Activity> Search the material for the string "screenshot", then return every line where it is found.

Data for review>
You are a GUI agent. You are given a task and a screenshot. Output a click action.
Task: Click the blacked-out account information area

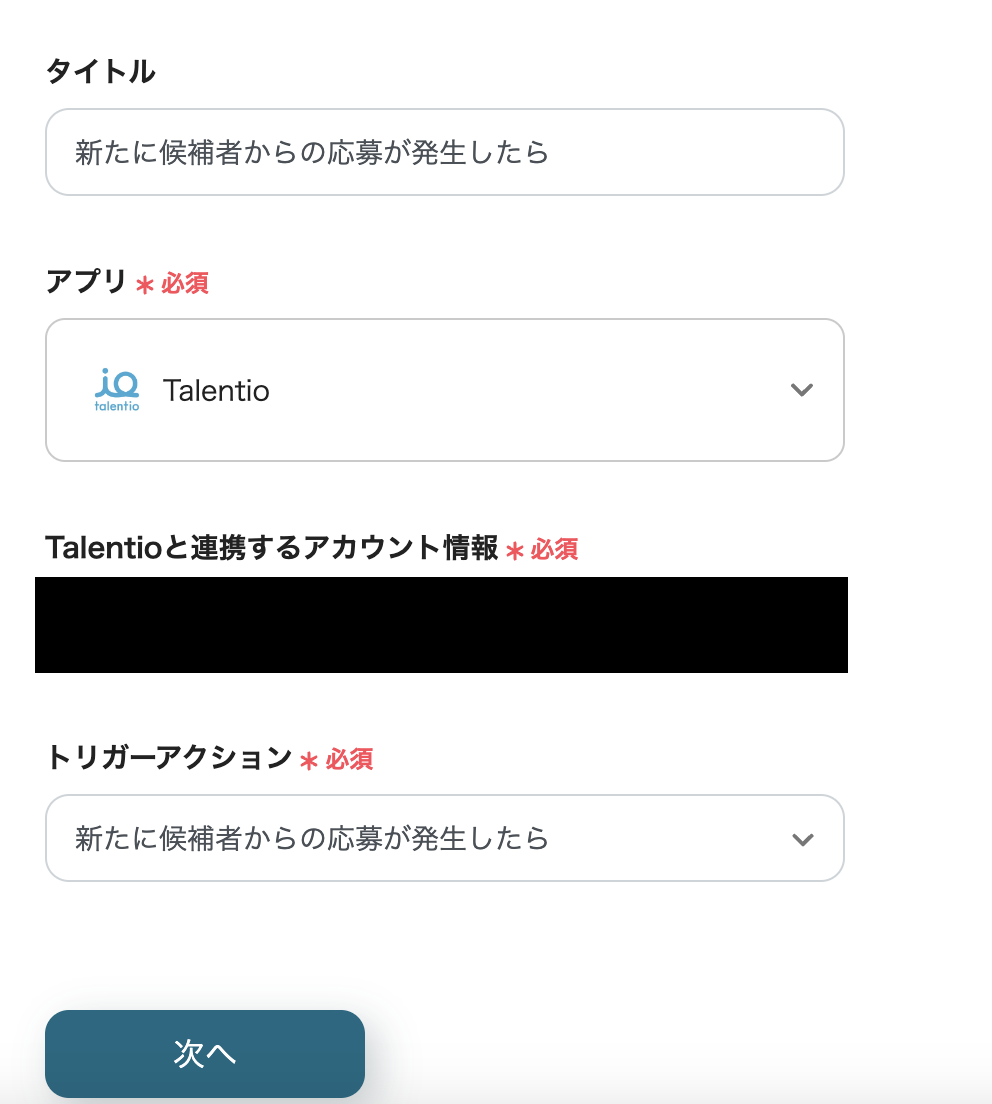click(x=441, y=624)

--

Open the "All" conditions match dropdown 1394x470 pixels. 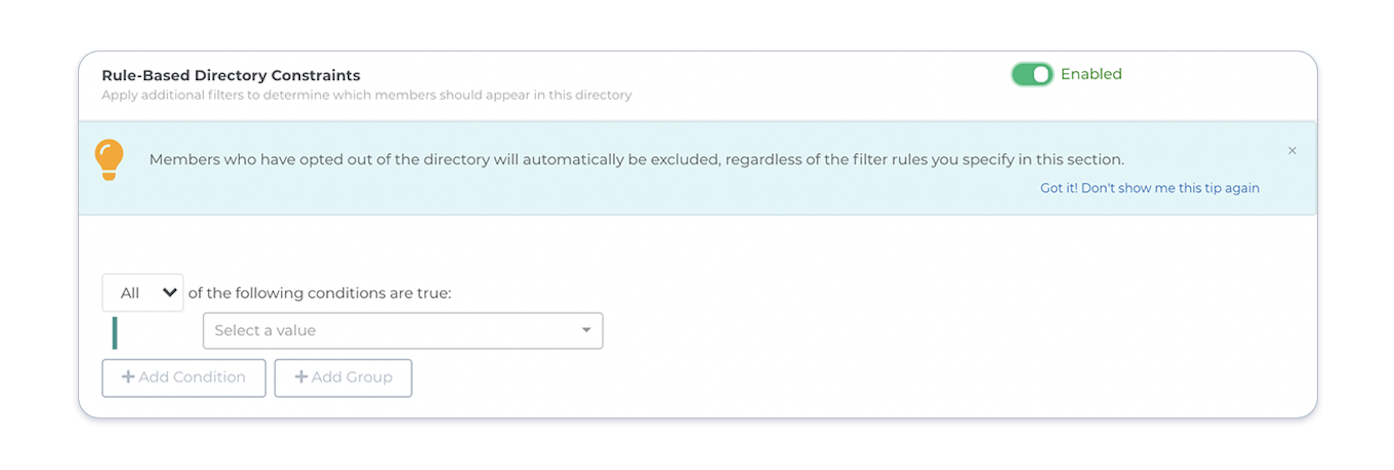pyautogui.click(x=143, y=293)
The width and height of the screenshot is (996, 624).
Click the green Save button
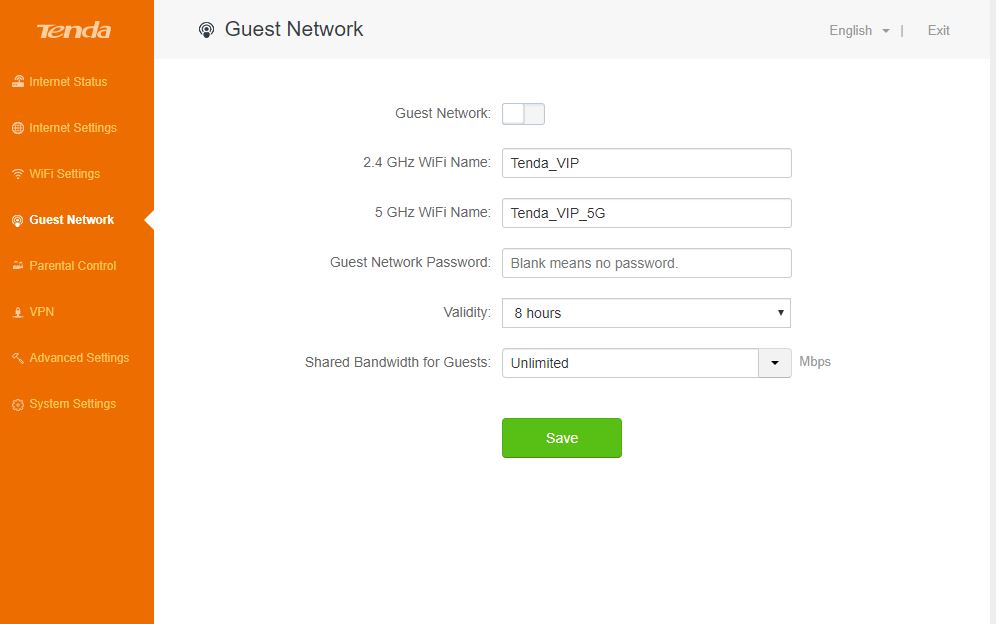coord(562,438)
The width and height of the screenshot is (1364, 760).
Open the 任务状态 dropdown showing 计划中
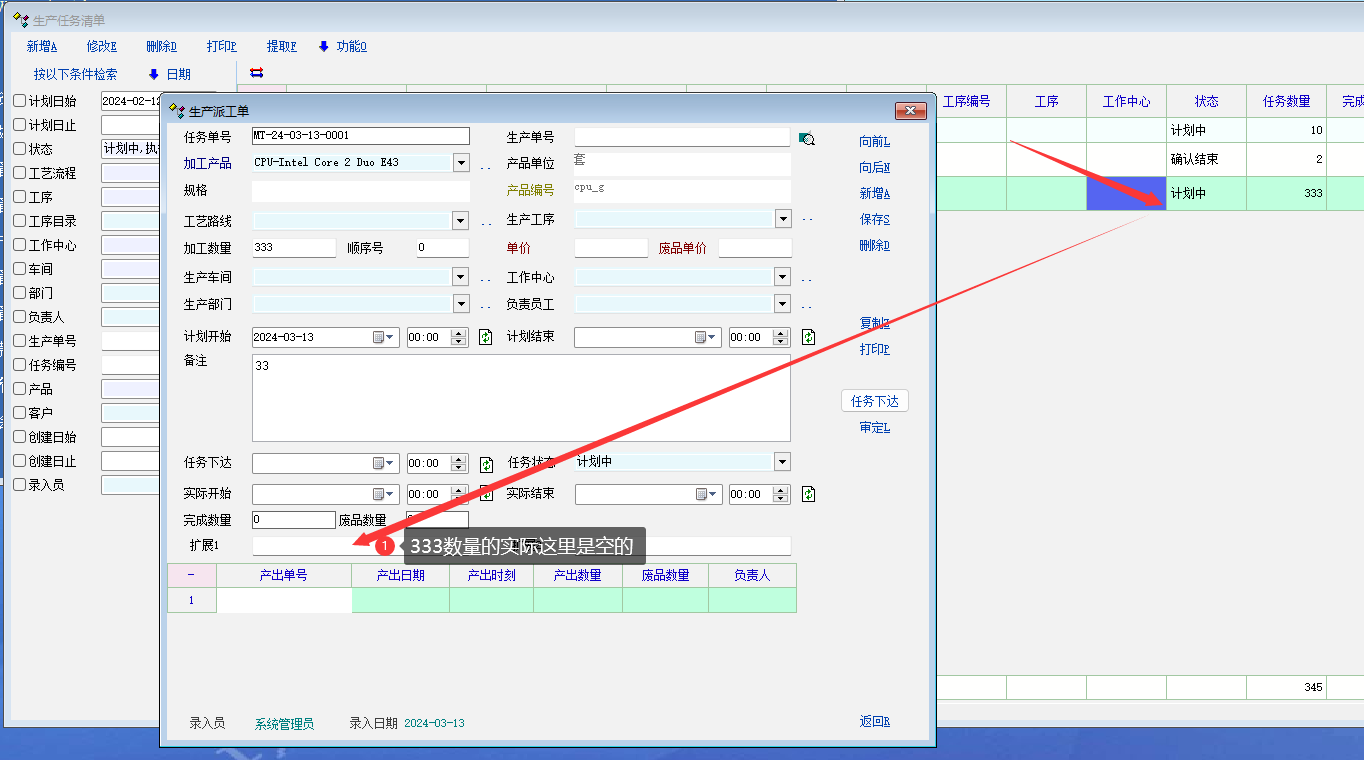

==

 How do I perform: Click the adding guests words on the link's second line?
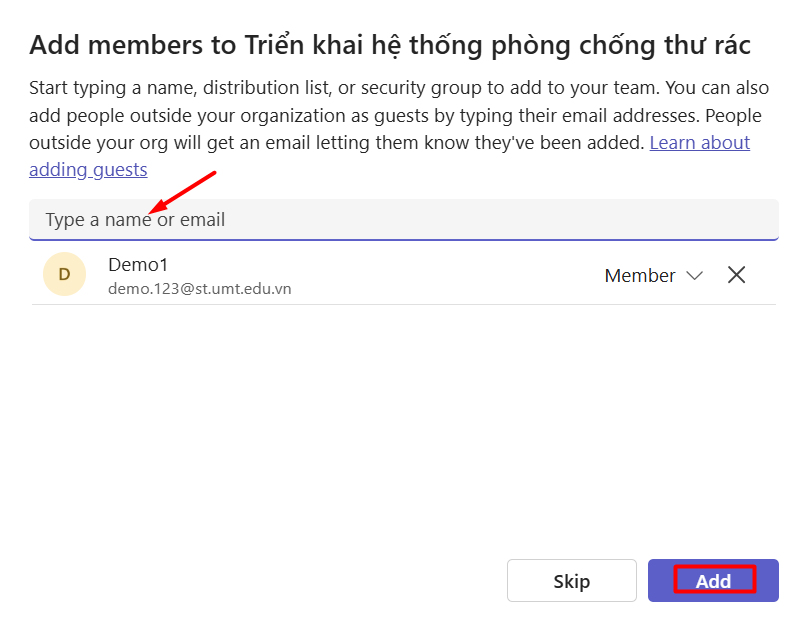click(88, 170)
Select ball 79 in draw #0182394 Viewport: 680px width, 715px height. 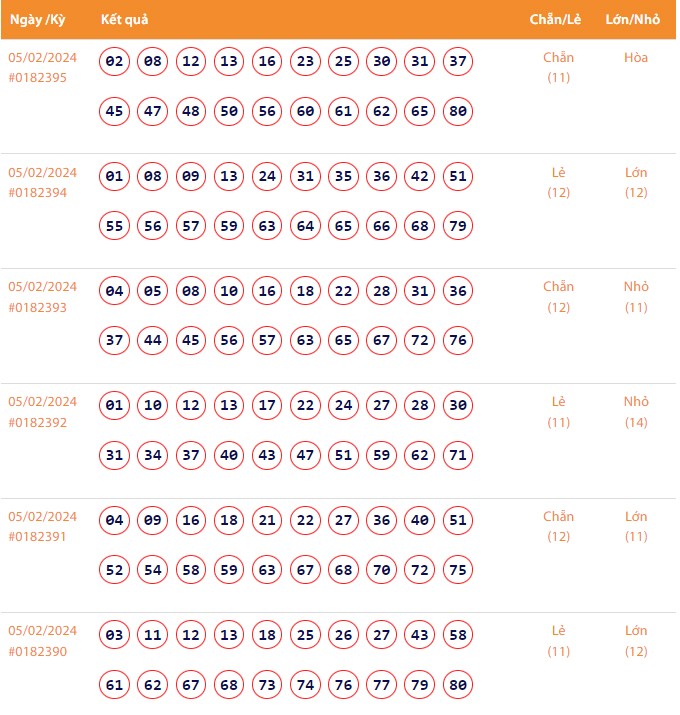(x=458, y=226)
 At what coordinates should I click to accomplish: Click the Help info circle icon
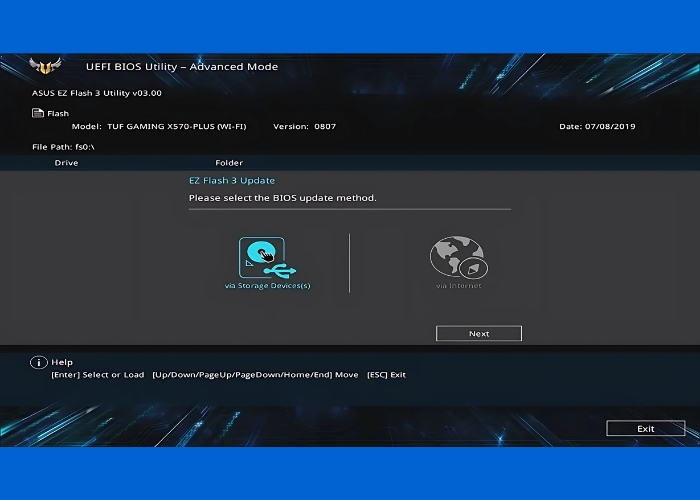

Exercise solution>
You are a GUI agent. You are given a task and a screenshot. Output a click action.
The width and height of the screenshot is (996, 624).
The width and height of the screenshot is (1364, 760).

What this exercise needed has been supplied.